Microsoft solved the problem of viewing the video in the UI Suppression Mode with the Lync 2013 SDK (preview) and now it is working fine but you need to install the latest release of the Microsoft Lync client (15.0.4454.1506) version

Related Information

Lync 2013 SDK training videos for developers
Lync 2013 Developer documentation
Download Microsoft Lync 2013 SDK

Introducing the Unified Communications Web API (UCWA)


The Unified Communications Web API (UCWA) is a new REST-like API to enable real-time communications over the web on Server-Side based works for Microsoft Lync on-primes and it is not supported for Office 365 till now.

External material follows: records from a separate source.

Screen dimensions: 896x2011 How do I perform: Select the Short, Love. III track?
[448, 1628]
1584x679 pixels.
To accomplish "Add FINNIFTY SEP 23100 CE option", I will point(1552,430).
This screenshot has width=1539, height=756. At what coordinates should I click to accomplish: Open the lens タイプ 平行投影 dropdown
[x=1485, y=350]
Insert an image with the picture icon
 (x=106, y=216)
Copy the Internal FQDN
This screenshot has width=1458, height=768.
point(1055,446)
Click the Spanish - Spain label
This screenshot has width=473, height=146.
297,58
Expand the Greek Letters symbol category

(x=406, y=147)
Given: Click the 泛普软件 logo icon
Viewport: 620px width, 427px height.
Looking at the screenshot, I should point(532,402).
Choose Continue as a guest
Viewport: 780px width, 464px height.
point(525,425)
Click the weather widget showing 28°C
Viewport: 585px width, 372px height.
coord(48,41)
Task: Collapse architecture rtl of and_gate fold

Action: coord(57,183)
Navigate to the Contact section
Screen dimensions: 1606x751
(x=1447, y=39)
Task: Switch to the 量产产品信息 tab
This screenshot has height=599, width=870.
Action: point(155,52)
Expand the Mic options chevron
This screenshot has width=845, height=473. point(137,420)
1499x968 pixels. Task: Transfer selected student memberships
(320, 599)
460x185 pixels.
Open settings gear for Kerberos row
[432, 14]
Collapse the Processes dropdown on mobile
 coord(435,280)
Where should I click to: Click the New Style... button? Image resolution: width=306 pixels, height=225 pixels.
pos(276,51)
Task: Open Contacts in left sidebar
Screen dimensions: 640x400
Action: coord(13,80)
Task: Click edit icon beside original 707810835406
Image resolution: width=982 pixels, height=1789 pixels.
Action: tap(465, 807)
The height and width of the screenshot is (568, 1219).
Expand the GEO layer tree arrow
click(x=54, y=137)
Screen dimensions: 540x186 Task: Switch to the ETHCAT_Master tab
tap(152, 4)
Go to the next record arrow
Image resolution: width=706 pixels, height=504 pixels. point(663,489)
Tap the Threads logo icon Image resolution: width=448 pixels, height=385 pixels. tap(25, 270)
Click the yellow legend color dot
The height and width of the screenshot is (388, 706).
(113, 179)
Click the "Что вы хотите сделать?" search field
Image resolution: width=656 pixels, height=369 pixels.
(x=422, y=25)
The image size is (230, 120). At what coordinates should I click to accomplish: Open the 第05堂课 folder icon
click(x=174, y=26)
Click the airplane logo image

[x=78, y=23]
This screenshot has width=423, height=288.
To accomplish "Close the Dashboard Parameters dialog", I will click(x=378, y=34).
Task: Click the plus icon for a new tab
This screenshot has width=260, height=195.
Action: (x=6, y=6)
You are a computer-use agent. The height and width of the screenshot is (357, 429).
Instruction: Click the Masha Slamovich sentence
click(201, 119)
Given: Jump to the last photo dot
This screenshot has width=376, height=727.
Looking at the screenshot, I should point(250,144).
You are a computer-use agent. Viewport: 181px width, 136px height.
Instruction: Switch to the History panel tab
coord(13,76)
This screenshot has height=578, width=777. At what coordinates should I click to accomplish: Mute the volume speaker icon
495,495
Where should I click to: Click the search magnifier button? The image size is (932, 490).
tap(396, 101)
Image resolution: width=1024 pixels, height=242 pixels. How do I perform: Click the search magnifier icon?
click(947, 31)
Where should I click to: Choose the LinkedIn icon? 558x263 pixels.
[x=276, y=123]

The new UC Web API, or UCWA, in Microsoft Lync Server 2013 opens a new way of integration with many other client platforms. Lync Server 2013 UCWA brings Lync functionality to desktop applications, web applications and embedded devices with no need for Microsoft Lync client being installed and without Server side component either.

As you could remember with Lync 2010 if you want to create a client application for desktop or PCs you should use the Lync 2010 SDK and host it in any type of user interface like WPF or Silverlight also if you want to create and Add-Ons for the Microsoft Lync Server you need to use the UCMA but now UCWA makes customizations possible on any platform, device or application that can talk http and no browser plugin or ActiveX or Lync client is required with UCWA.

Features of the Unified Communications Web API (UCWA)

  • UCWA removes programming language dependencies.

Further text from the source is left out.